> _Task item_
Reproduce each line of the data below verbatim, with no alterations.

——————

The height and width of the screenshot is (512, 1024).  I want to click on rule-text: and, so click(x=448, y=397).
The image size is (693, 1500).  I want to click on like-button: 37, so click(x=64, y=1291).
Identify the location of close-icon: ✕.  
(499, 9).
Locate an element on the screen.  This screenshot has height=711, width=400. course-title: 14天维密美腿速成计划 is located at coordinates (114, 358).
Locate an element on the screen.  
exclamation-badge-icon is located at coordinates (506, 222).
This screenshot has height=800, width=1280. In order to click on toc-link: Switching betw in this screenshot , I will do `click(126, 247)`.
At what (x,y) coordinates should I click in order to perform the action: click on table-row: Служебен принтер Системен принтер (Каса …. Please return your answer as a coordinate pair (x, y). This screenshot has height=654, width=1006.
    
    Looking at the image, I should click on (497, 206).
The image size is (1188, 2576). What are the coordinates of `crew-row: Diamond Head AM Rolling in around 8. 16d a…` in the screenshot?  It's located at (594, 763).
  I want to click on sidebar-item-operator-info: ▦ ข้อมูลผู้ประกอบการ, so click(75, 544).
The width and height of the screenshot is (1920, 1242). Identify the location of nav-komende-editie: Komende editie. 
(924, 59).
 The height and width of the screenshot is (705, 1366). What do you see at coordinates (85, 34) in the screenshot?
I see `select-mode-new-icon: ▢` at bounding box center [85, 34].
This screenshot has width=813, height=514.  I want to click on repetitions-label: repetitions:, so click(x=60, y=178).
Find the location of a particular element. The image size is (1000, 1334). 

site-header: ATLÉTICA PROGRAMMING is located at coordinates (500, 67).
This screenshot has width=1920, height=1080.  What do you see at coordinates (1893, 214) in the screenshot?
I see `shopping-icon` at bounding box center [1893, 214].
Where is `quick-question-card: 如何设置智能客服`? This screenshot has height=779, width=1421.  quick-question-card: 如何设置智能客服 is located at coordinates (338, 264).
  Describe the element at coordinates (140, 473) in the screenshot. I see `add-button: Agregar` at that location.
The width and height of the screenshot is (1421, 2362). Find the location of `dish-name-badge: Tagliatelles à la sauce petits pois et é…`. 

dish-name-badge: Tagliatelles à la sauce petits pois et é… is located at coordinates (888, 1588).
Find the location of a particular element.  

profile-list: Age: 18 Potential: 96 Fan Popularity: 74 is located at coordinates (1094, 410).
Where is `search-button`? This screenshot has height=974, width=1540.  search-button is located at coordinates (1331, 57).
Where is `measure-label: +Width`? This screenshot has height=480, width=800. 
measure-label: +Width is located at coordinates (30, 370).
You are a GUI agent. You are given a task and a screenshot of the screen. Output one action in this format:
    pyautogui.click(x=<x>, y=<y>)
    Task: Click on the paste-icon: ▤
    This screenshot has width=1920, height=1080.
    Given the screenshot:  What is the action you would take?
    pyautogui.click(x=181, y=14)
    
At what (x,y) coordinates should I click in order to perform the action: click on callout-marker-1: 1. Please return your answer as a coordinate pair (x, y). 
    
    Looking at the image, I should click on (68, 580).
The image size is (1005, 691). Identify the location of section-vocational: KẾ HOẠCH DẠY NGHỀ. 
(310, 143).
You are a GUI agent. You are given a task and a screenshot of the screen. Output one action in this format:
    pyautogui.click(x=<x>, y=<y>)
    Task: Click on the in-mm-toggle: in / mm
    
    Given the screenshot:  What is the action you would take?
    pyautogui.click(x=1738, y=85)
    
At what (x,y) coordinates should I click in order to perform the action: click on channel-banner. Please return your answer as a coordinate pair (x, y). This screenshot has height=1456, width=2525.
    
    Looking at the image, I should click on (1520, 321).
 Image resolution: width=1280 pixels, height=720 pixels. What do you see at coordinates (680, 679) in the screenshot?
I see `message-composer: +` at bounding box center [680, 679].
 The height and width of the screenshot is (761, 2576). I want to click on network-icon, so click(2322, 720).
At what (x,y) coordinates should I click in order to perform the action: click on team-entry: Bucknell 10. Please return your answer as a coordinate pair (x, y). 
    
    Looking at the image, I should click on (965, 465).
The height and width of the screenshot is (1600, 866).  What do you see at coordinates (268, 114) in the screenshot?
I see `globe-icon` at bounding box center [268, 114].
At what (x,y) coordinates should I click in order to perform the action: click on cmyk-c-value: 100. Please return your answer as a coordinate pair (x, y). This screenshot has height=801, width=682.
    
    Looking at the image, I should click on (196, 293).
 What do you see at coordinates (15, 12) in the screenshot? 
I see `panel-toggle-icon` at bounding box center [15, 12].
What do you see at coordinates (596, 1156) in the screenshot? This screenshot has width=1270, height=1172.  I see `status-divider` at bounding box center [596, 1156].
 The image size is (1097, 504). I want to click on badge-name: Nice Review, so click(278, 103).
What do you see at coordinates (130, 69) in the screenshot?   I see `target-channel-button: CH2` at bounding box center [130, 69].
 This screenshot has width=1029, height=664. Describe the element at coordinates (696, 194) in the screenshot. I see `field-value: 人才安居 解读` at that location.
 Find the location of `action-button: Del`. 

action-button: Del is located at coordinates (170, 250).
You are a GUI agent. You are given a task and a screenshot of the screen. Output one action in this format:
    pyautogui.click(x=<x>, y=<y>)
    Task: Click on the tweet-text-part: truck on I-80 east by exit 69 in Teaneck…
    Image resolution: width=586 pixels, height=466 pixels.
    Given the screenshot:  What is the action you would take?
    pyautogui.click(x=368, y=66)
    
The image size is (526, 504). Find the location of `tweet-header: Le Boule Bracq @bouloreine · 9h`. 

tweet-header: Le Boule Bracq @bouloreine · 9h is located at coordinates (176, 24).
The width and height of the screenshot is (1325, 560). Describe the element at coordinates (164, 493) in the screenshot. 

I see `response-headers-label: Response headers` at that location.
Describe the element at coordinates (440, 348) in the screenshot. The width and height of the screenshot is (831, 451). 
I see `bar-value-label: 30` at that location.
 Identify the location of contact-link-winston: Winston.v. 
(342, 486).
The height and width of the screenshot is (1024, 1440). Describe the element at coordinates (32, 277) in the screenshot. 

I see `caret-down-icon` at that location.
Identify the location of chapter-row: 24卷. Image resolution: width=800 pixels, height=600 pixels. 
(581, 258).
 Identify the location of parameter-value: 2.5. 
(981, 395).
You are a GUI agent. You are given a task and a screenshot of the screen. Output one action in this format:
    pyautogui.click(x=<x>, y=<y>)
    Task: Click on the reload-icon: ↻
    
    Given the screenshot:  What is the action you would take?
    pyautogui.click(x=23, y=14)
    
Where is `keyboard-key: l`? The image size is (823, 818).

——————

> _Output of the task_
The height and width of the screenshot is (512, 1024).  I want to click on rule-text: and, so click(x=448, y=397).
The image size is (693, 1500).  I want to click on like-button: 37, so click(x=64, y=1291).
Identify the location of close-icon: ✕.  
(499, 9).
Locate an element on the screen.  This screenshot has height=711, width=400. course-title: 14天维密美腿速成计划 is located at coordinates (114, 358).
Locate an element on the screen.  
exclamation-badge-icon is located at coordinates (506, 222).
This screenshot has height=800, width=1280. In order to click on toc-link: Switching betw in this screenshot , I will do `click(126, 247)`.
At what (x,y) coordinates should I click in order to perform the action: click on table-row: Служебен принтер Системен принтер (Каса …. Please return your answer as a coordinate pair (x, y). This screenshot has height=654, width=1006.
    
    Looking at the image, I should click on (497, 206).
The image size is (1188, 2576). What are the coordinates of `crew-row: Diamond Head AM Rolling in around 8. 16d a…` in the screenshot?  It's located at (594, 763).
  I want to click on sidebar-item-operator-info: ▦ ข้อมูลผู้ประกอบการ, so click(75, 544).
The width and height of the screenshot is (1920, 1242). Identify the location of nav-komende-editie: Komende editie. 
(924, 59).
 The height and width of the screenshot is (705, 1366). What do you see at coordinates (85, 34) in the screenshot?
I see `select-mode-new-icon: ▢` at bounding box center [85, 34].
This screenshot has width=813, height=514.  I want to click on repetitions-label: repetitions:, so click(x=60, y=178).
Find the location of a particular element. The image size is (1000, 1334). 

site-header: ATLÉTICA PROGRAMMING is located at coordinates (500, 67).
This screenshot has width=1920, height=1080.  What do you see at coordinates (1893, 214) in the screenshot?
I see `shopping-icon` at bounding box center [1893, 214].
Where is `quick-question-card: 如何设置智能客服`? This screenshot has height=779, width=1421.  quick-question-card: 如何设置智能客服 is located at coordinates (338, 264).
  Describe the element at coordinates (140, 473) in the screenshot. I see `add-button: Agregar` at that location.
The width and height of the screenshot is (1421, 2362). Find the location of `dish-name-badge: Tagliatelles à la sauce petits pois et é…`. 

dish-name-badge: Tagliatelles à la sauce petits pois et é… is located at coordinates (888, 1588).
Find the location of a particular element.  

profile-list: Age: 18 Potential: 96 Fan Popularity: 74 is located at coordinates (1094, 410).
Where is `search-button`? This screenshot has height=974, width=1540.  search-button is located at coordinates (1331, 57).
Where is `measure-label: +Width`? This screenshot has height=480, width=800. 
measure-label: +Width is located at coordinates (30, 370).
You are a GUI agent. You are given a task and a screenshot of the screen. Output one action in this format:
    pyautogui.click(x=<x>, y=<y>)
    Task: Click on the paste-icon: ▤
    This screenshot has width=1920, height=1080.
    Given the screenshot:  What is the action you would take?
    pyautogui.click(x=181, y=14)
    
At what (x,y) coordinates should I click in order to perform the action: click on callout-marker-1: 1. Please return your answer as a coordinate pair (x, y). 
    
    Looking at the image, I should click on (68, 580).
The image size is (1005, 691). Identify the location of section-vocational: KẾ HOẠCH DẠY NGHỀ. 
(310, 143).
You are a GUI agent. You are given a task and a screenshot of the screen. Output one action in this format:
    pyautogui.click(x=<x>, y=<y>)
    Task: Click on the in-mm-toggle: in / mm
    
    Given the screenshot:  What is the action you would take?
    pyautogui.click(x=1738, y=85)
    
At what (x,y) coordinates should I click in order to perform the action: click on channel-banner. Please return your answer as a coordinate pair (x, y). This screenshot has height=1456, width=2525.
    
    Looking at the image, I should click on (1520, 321).
 Image resolution: width=1280 pixels, height=720 pixels. What do you see at coordinates (680, 679) in the screenshot?
I see `message-composer: +` at bounding box center [680, 679].
 The height and width of the screenshot is (761, 2576). I want to click on network-icon, so click(2322, 720).
At what (x,y) coordinates should I click in order to perform the action: click on team-entry: Bucknell 10. Please return your answer as a coordinate pair (x, y). 
    
    Looking at the image, I should click on (965, 465).
The height and width of the screenshot is (1600, 866).  What do you see at coordinates (268, 114) in the screenshot?
I see `globe-icon` at bounding box center [268, 114].
At what (x,y) coordinates should I click in order to perform the action: click on cmyk-c-value: 100. Please return your answer as a coordinate pair (x, y). This screenshot has height=801, width=682.
    
    Looking at the image, I should click on (196, 293).
 What do you see at coordinates (15, 12) in the screenshot? 
I see `panel-toggle-icon` at bounding box center [15, 12].
What do you see at coordinates (596, 1156) in the screenshot? This screenshot has width=1270, height=1172.  I see `status-divider` at bounding box center [596, 1156].
 The image size is (1097, 504). I want to click on badge-name: Nice Review, so click(278, 103).
What do you see at coordinates (130, 69) in the screenshot?   I see `target-channel-button: CH2` at bounding box center [130, 69].
 This screenshot has width=1029, height=664. Describe the element at coordinates (696, 194) in the screenshot. I see `field-value: 人才安居 解读` at that location.
 Find the location of `action-button: Del`. 

action-button: Del is located at coordinates (170, 250).
You are a GUI agent. You are given a task and a screenshot of the screen. Output one action in this format:
    pyautogui.click(x=<x>, y=<y>)
    Task: Click on the tweet-text-part: truck on I-80 east by exit 69 in Teaneck…
    Image resolution: width=586 pixels, height=466 pixels.
    Given the screenshot:  What is the action you would take?
    pyautogui.click(x=368, y=66)
    
The image size is (526, 504). Find the location of `tweet-header: Le Boule Bracq @bouloreine · 9h`. 

tweet-header: Le Boule Bracq @bouloreine · 9h is located at coordinates (176, 24).
The width and height of the screenshot is (1325, 560). Describe the element at coordinates (164, 493) in the screenshot. 

I see `response-headers-label: Response headers` at that location.
Describe the element at coordinates (440, 348) in the screenshot. The width and height of the screenshot is (831, 451). 
I see `bar-value-label: 30` at that location.
 Identify the location of contact-link-winston: Winston.v. 
(342, 486).
The height and width of the screenshot is (1024, 1440). Describe the element at coordinates (32, 277) in the screenshot. 

I see `caret-down-icon` at that location.
Identify the location of chapter-row: 24卷. Image resolution: width=800 pixels, height=600 pixels. 
(581, 258).
 Identify the location of parameter-value: 2.5. 
(981, 395).
You are a GUI agent. You are given a task and a screenshot of the screen. Output one action in this format:
    pyautogui.click(x=<x>, y=<y>)
    Task: Click on the reload-icon: ↻
    
    Given the screenshot:  What is the action you would take?
    pyautogui.click(x=23, y=14)
    
Where is `keyboard-key: l`? The image size is (823, 818).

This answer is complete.